[Opening Records provided section]
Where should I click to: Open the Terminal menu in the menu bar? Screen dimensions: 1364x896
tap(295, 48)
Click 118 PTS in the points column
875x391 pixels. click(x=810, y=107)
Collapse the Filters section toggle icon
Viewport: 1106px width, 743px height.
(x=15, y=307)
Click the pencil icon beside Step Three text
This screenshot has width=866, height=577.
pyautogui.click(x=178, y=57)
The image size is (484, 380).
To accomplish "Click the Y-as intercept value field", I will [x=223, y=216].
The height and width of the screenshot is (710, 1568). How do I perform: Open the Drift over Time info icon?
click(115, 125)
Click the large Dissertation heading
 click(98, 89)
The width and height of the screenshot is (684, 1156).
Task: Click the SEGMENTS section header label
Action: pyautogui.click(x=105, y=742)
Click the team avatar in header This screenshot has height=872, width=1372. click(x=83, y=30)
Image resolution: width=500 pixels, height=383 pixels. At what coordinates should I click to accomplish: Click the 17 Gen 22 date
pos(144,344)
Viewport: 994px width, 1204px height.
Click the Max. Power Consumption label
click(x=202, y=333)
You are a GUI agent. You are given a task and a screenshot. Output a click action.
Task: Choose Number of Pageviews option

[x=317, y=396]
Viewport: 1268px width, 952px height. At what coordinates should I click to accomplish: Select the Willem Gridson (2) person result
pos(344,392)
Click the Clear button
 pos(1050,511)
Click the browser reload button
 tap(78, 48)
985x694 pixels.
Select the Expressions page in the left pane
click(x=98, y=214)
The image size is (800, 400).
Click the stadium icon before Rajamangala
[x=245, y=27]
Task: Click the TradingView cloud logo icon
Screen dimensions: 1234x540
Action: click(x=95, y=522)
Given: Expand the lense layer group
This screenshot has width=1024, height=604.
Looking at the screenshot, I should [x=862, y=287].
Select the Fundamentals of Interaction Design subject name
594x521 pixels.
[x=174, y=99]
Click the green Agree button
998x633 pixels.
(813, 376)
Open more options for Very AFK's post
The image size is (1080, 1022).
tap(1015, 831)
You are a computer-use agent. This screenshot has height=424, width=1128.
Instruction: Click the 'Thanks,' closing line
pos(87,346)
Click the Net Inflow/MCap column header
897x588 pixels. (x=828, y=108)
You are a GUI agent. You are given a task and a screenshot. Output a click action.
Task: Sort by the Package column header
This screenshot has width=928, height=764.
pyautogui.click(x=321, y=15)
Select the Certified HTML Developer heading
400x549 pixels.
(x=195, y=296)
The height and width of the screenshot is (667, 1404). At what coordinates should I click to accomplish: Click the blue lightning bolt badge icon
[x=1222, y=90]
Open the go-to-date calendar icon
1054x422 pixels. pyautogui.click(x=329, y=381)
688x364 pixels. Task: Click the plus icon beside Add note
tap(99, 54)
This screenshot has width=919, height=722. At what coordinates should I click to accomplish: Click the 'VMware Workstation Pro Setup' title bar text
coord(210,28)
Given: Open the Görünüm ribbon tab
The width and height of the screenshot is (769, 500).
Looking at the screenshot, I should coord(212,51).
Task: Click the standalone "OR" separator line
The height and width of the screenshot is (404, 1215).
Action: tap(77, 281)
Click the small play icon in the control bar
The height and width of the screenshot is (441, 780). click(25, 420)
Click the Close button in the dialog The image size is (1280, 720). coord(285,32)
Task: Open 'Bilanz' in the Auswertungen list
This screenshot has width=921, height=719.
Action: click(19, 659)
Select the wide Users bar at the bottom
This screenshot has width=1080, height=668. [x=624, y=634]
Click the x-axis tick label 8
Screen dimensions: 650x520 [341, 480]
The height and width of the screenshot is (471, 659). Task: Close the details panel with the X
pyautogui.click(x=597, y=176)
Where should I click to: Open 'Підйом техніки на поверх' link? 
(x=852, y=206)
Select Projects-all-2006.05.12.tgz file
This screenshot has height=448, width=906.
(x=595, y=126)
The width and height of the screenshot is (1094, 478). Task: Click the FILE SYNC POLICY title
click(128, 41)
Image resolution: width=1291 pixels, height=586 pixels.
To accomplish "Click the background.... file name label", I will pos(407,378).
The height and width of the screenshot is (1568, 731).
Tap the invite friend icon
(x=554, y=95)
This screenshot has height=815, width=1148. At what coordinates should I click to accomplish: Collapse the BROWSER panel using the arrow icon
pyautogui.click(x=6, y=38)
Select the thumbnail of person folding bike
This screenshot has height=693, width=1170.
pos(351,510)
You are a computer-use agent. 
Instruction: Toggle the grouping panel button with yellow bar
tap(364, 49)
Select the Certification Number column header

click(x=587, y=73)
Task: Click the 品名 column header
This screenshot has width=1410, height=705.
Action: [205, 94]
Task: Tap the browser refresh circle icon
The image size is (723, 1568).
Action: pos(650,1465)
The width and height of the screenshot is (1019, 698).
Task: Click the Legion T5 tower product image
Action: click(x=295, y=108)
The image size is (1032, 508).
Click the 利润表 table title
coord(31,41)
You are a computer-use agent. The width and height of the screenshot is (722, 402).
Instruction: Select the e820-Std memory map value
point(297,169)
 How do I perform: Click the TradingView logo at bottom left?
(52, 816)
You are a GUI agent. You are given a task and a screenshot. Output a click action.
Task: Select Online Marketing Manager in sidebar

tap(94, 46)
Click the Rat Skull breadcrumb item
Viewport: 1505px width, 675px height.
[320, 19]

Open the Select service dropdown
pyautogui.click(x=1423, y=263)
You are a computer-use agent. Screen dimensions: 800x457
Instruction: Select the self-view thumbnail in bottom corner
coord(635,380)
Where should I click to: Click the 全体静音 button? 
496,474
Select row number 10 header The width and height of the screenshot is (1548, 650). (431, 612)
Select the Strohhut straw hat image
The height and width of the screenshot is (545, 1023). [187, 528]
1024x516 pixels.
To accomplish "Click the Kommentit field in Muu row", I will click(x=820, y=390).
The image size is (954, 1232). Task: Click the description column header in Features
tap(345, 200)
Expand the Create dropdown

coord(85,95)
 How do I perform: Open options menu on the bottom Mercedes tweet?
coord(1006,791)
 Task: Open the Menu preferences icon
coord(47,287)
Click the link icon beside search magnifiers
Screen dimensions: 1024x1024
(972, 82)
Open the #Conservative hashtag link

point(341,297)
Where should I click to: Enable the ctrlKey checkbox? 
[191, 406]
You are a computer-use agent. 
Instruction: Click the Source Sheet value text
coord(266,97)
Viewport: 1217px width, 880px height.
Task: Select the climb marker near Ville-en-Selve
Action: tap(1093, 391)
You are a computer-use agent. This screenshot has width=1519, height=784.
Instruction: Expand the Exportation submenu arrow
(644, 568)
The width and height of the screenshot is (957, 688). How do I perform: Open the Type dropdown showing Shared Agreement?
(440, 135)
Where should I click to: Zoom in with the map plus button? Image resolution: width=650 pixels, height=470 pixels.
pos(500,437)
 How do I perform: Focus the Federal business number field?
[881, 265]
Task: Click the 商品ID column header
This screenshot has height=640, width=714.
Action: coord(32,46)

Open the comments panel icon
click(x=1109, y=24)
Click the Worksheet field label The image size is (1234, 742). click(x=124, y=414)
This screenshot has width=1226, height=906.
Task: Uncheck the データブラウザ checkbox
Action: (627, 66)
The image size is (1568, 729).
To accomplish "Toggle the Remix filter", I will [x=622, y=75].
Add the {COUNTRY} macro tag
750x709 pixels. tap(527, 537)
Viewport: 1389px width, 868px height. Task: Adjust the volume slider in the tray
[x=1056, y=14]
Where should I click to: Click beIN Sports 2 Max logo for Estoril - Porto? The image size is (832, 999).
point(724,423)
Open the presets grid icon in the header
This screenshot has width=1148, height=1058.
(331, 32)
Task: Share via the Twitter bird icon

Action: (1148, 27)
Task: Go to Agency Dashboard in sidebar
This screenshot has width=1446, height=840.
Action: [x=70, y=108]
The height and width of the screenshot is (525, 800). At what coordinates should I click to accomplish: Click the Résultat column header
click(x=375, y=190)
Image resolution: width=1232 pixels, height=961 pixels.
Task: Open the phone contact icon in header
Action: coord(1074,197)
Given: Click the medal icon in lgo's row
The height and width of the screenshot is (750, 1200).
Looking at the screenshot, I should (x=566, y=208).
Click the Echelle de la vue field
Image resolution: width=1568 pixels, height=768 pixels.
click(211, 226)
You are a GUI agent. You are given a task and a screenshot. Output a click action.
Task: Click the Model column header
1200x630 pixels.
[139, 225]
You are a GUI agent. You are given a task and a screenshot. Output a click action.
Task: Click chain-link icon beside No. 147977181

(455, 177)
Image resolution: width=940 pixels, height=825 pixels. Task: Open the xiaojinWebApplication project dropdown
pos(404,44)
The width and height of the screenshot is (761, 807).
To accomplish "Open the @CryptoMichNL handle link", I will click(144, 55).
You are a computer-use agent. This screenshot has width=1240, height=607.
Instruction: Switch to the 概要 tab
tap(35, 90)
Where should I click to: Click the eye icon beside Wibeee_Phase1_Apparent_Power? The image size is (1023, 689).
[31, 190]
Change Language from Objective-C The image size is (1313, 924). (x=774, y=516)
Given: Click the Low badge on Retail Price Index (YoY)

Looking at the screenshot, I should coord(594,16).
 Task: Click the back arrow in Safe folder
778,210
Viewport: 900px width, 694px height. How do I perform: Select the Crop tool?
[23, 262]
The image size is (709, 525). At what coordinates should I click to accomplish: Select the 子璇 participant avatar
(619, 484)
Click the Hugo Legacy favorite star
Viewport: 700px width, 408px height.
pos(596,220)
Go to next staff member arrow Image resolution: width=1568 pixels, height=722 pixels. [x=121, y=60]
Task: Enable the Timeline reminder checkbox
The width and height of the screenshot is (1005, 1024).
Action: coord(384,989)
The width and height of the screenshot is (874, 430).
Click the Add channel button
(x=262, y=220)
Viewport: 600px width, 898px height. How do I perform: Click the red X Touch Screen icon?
[Closing Records provided section]
= Problem requirements =
All that is wanted is the stretch of lines above from the one containing "The image size is (800, 400)." through the one containing "Task: Sort by the Package column header", duplicated exactly.

= Answer box =
The image size is (800, 400).
Click the stadium icon before Rajamangala
[x=245, y=27]
Task: Click the TradingView cloud logo icon
Screen dimensions: 1234x540
Action: click(x=95, y=522)
Given: Expand the lense layer group
This screenshot has width=1024, height=604.
Looking at the screenshot, I should [x=862, y=287].
Select the Fundamentals of Interaction Design subject name
594x521 pixels.
[x=174, y=99]
Click the green Agree button
998x633 pixels.
(813, 376)
Open more options for Very AFK's post
The image size is (1080, 1022).
tap(1015, 831)
You are a computer-use agent. This screenshot has height=424, width=1128.
Instruction: Click the 'Thanks,' closing line
pos(87,346)
Click the Net Inflow/MCap column header
897x588 pixels. (x=828, y=108)
You are a GUI agent. You are given a task and a screenshot. Output a click action.
Task: Sort by the Package column header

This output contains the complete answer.